Mlliyet Milliyet Blog Milliyet Blog
 
Facebook Connect
Blog Kategorileri
 

12 Haziran '07

 
Kategori
Felsefe
 

Hayatı Sorgulamak !

Hayatı Sorgulamak !
 

İnsanoğlu, diğer tüm canlılar gibi, doğar, gelişir, yaşlanır ve ölür. İnsan var olduğu evren üzerinde neden var olduğunu bilmeden, bunu sorgulamadan yaşar. Sorgulayabilenler, karlarını görmüşlerdir, sorgulayamanlar ise bir boş vermişlik içinde yaşamlarını idame ettirirler ve nihayete erince de, hepimizin gideceği yer bellidir zaten. Bu kadercilik mi ? Hayır değil !. Kadercilik biraz da her şeye baştan razı olmaktır. Bu ise, biraz daha farklı. Ne olacağını tam bilmeseniz de, bir şey olacağını bilip, kısa hayat çizgisi üzerinde ilerlerken, nelerle karşılaşabileceğinizi tahmin edip, bir ön hazırlık yapmak. Yarına bir adım daha yaklaşmak.

Yaşamı ne için sorgulamalıyız ? Bunun için yaşam nedir diye önce bir sormak laızm.. Yaşam, yalnızca, doğma-büyüme-ölme üçgeni arasına sıkışmış bir değer değildir.

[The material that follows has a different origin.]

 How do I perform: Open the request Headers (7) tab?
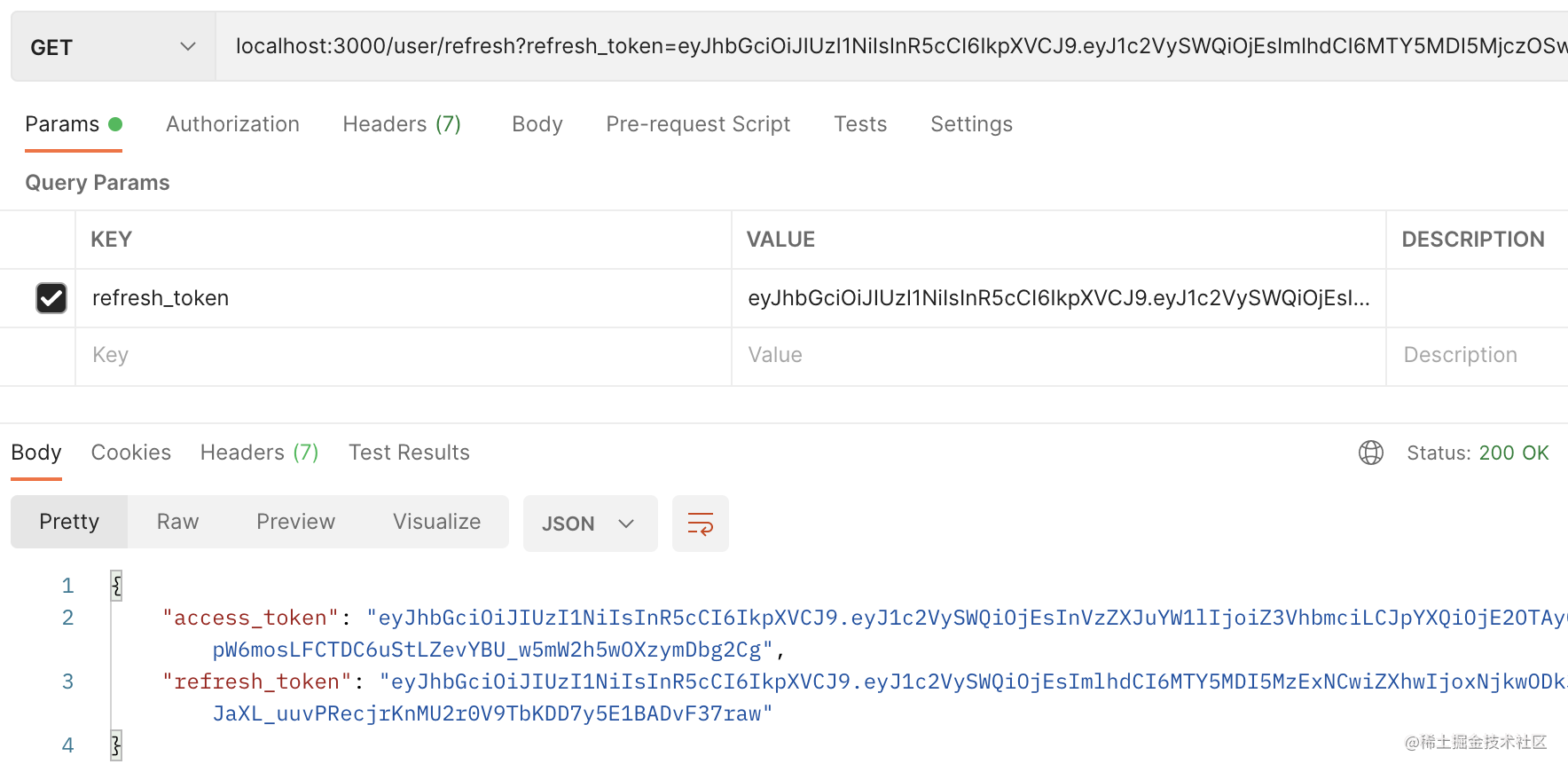click(x=402, y=124)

Yaşam, bir değerler bütünüdür. Ve yaşamı sorgulamak ise, insanın kendi gerçeklerini araması, bulması, bulduğunda bunları iyi analiz etmesi demektir. Bunları iyi analiz etmesi gerekir ki, önce kendisi hakkında bilgilenmeli, sonra aradığı şeyler hakkında fikir sahibi olabilsin. Kendisini tanıyan birey, çevresini, ait olduğu dünyayı, evreni daha iyi anlayabilir, daha iyi tanımlayabilir.

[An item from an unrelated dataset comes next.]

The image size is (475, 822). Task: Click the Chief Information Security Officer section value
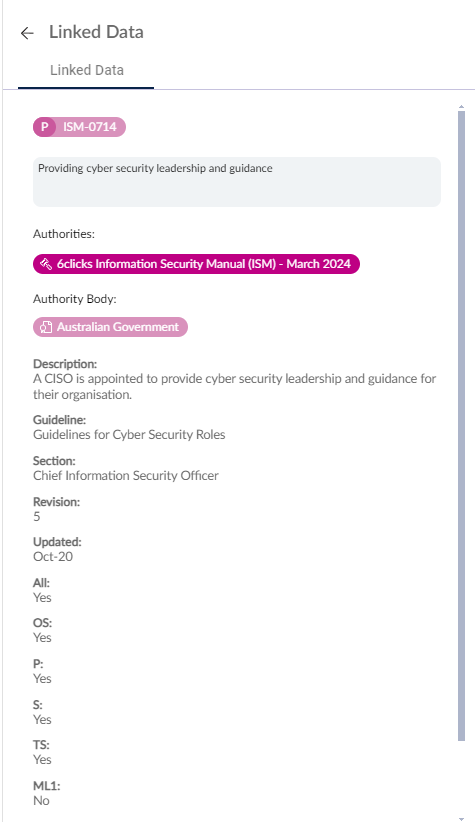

Hiç kimse, dünyaya gelirken, belirli bir yaşam seçeneği ile gelmez. Bir açıklamaya göre bu bize tevdi edilmiştir ama dünyaya geldiğimizden sonra, içinde bulunduğumuz çevre, insanlar, doğa, bizim dünyamızdır artık. Biz buraya aitizdir. Boş yere bu aidiyetlik içerisinde debelenip duracağımıza, kendimizi ve benliğimizi bu aidiyetliğe yormak, hayattan daha fazla zevk almak için bir gerekliliktir.

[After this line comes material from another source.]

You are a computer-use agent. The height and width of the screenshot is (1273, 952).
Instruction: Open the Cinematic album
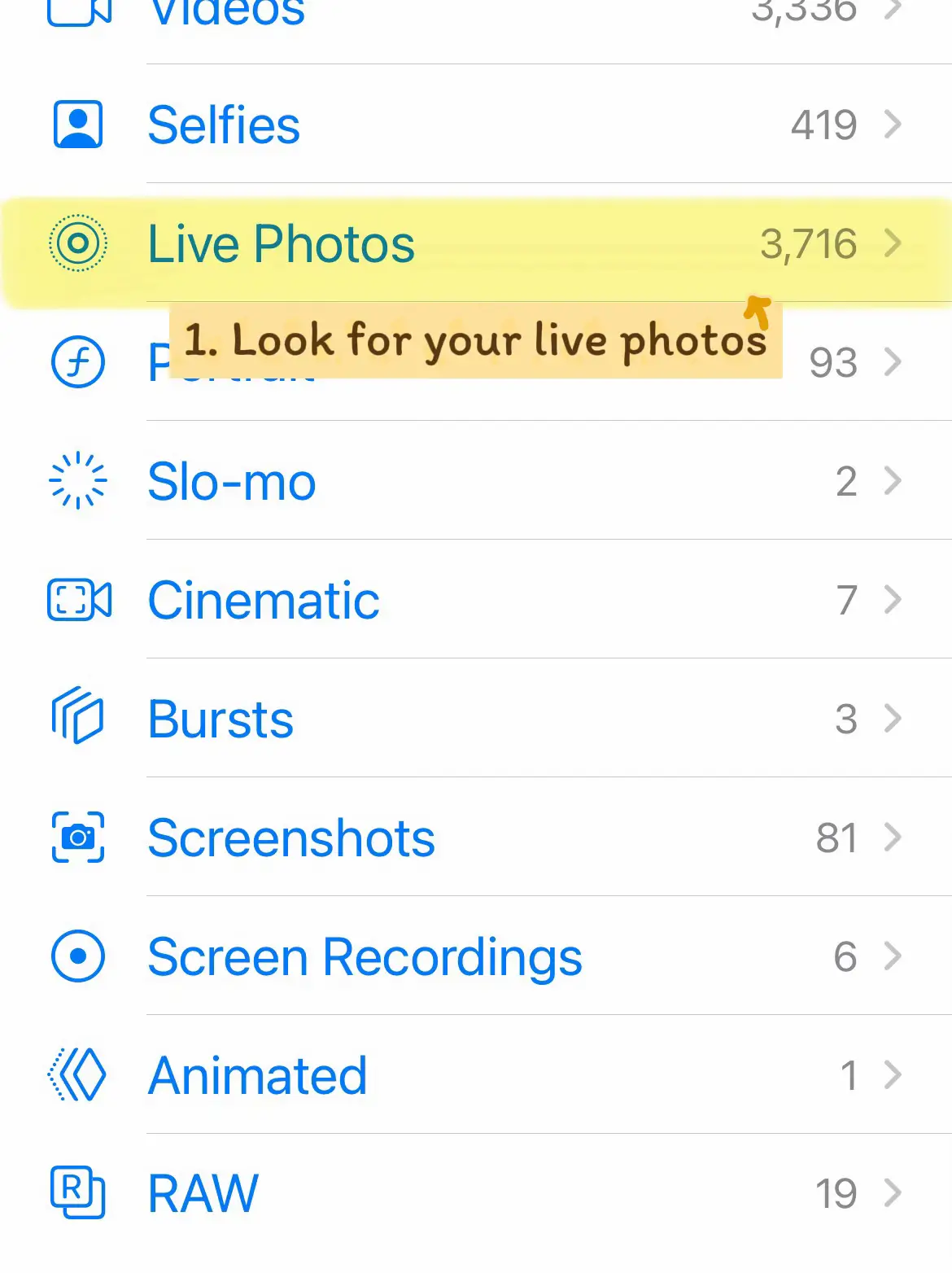[x=264, y=600]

Şu bir gerçektir ki, pek çoğumuz istediğimiz, hayalini kurduğumuz hayatı yaşayamıyoruz. Bunun en başta nedenlerinden biri de, alışagelmiş bir yaşam düzeni içerisinde olmamız ve bazı şeyleri kabullenmemiz ve aslında ne istediğimizi bilmediğimizdir. Ya da, yanı başımızdaki fırsatların farkında olmadan görmezden geliyoruz ve ondan sonra bazı gerçeklerin farkına varamıyoruz. Düşüncelerin derinlerine daldığımız, kendimizi çaresiz hissettiğimiz zamanlarda ancak, yaşam, hayat, öbür taraf, sevdiklerimiz, sevemediklerimiz, sevmek zorunda kaldıklarımız, kendimizi zorla sevdirdiklerimiz, el edemediklerimiz, ulaşmaya çalıştıklarımız, değerini bilemediklerimiz vs. aklımıza gelir. Dara düşmeden, sıkıntıyı yaşamadan, kendimizi varlıkla hiçlik arasında hissetmediğimiz günlerde de halbuki, yanı başımızdaki fırsatların farkına varabilsek, zaten bu sorgulamanın hiç gereği olmazdı.

Yanı başımızdaki fırsatlar !.. O kadar çok ki, yeter ki varlığımızın ve çevremizdekilerin farkında olalım. Yaşam sonsuz bir özgürlüktür. İstediğin zaman içinden geleni yapabilmektir. Yaşam, hayatının bazı gerçekleri ile yüzleşmemiş insanların düşünceleri için kendinden taviz vermeden hayatı yaşayabilmektir. İmkânsızlığı başaracağım deyip, eldekilerden de olmaksa, mevcudu kabullenip, eldekilerin kıymetini bilmektir ama her şeyden önce savaşmak ve sürekli kendi benliğimizde katma değer oluşturabilmektir. İşte tam bu noktada katma değer oluşturabilecek değerlere ulaştığımızda, hayatın içinde bazı şeylerin değeri daha iyi anlaşılır. Bazı şeyleri elde ettiğimizde de yeni hedefler peşinde koşarız. Ama bazı hedeflere ulaşamadan, önümüzdeki basamağa henüz basmamışken, birkaç sonraki basamağa basmaya çalışmak, basmadan önceki tökezlemenin sinyalleri geliyor demektir. Tökezlememek için de, bilgilenmek, araştırmak, hayatı tanımak, insanları tanımak, çok aceleci davranmamak, bazı şeyleri olduğu gibi kabul etmek ama kendimizi sürekli geliştirmemiz ve çevremizi iyi analiz etmemiz lazım ki, gelebilecek tehlikeleri savuşturabilelim..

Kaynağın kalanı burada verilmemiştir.